#### [Exercise aim]
Filter by the string "Jacobs": return the lines of the material that contain it.
Source material section start
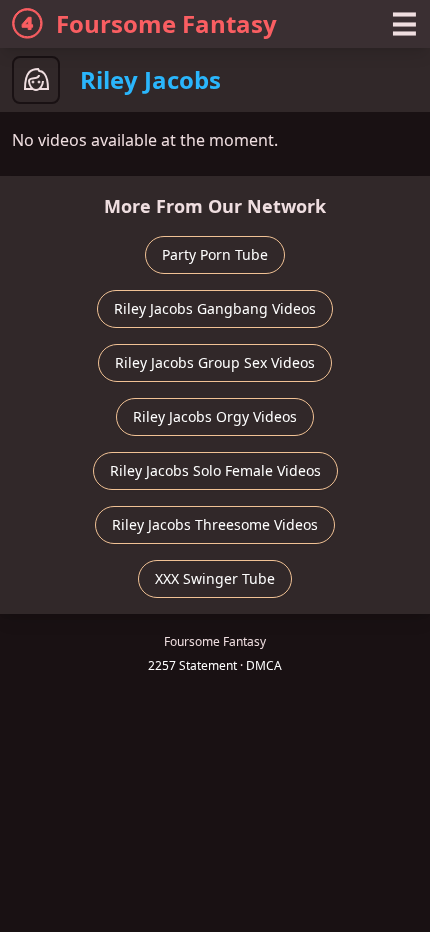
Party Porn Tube (215, 254)
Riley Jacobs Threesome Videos (215, 524)
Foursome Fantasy (166, 23)
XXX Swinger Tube (215, 578)
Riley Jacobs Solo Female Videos (215, 470)
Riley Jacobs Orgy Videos (215, 416)
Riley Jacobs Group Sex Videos (215, 362)
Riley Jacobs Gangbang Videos (215, 308)
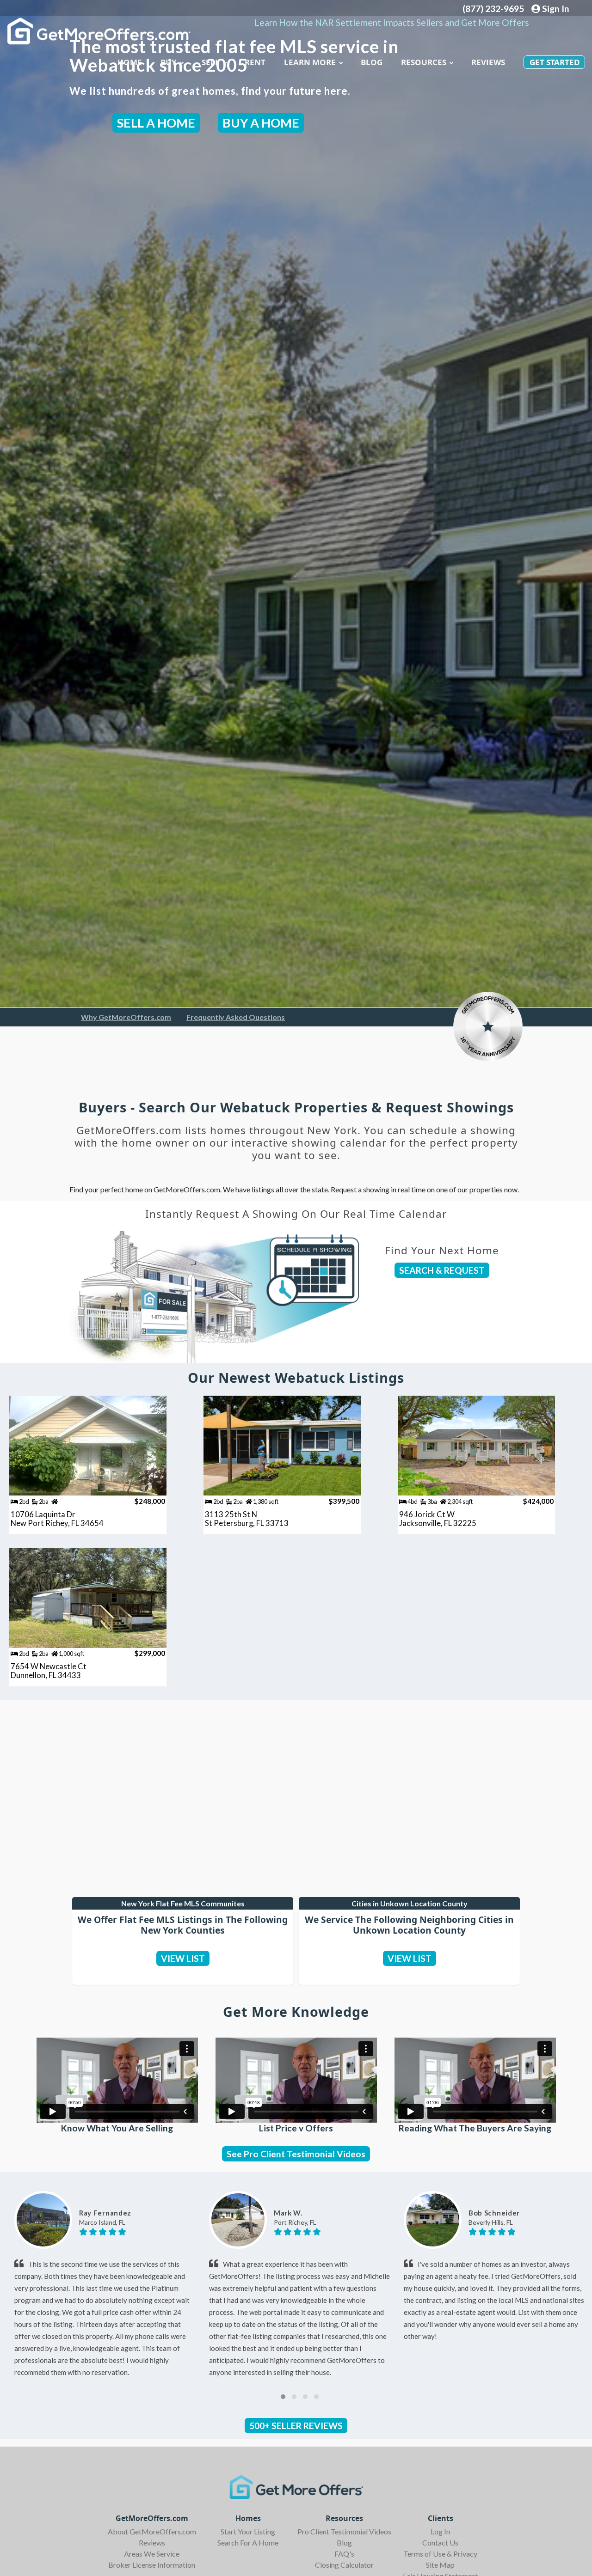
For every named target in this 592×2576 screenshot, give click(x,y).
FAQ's (344, 2553)
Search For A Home (247, 2542)
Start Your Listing (248, 2531)
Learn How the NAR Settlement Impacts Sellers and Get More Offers (391, 22)
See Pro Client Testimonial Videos (296, 2154)
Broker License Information (151, 2564)
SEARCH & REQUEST (442, 1270)
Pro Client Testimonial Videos (344, 2531)
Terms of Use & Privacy (440, 2553)
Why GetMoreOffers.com (126, 1017)
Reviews (488, 62)
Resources (423, 62)
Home (129, 62)
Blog (344, 2542)
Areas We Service (151, 2553)
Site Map (440, 2564)
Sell (211, 62)
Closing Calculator (344, 2564)
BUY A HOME (260, 122)
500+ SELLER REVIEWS (296, 2425)
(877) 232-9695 (493, 8)
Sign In (554, 8)
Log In (440, 2531)
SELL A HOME (156, 122)
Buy (168, 62)
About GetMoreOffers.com (152, 2531)
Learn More (310, 62)
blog (371, 62)
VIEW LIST (183, 1958)
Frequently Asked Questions (235, 1017)
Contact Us (440, 2542)
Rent (255, 62)
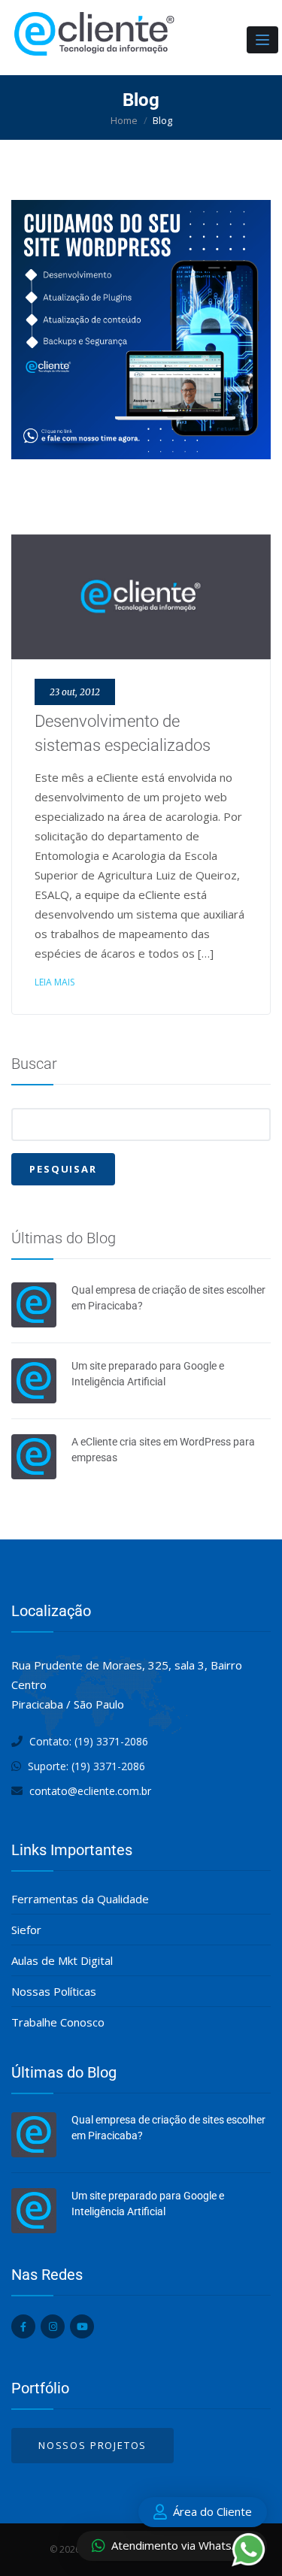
Source material section end
#### [Solved exercise]
Riley Jacobs Threesome Videos (215, 524)
Riley Jacobs Solo Female Videos (215, 470)
Riley Jacobs Orgy Videos (215, 416)
Riley Jacobs Group Sex Videos (215, 362)
Riley Jacobs Gangbang Videos (215, 308)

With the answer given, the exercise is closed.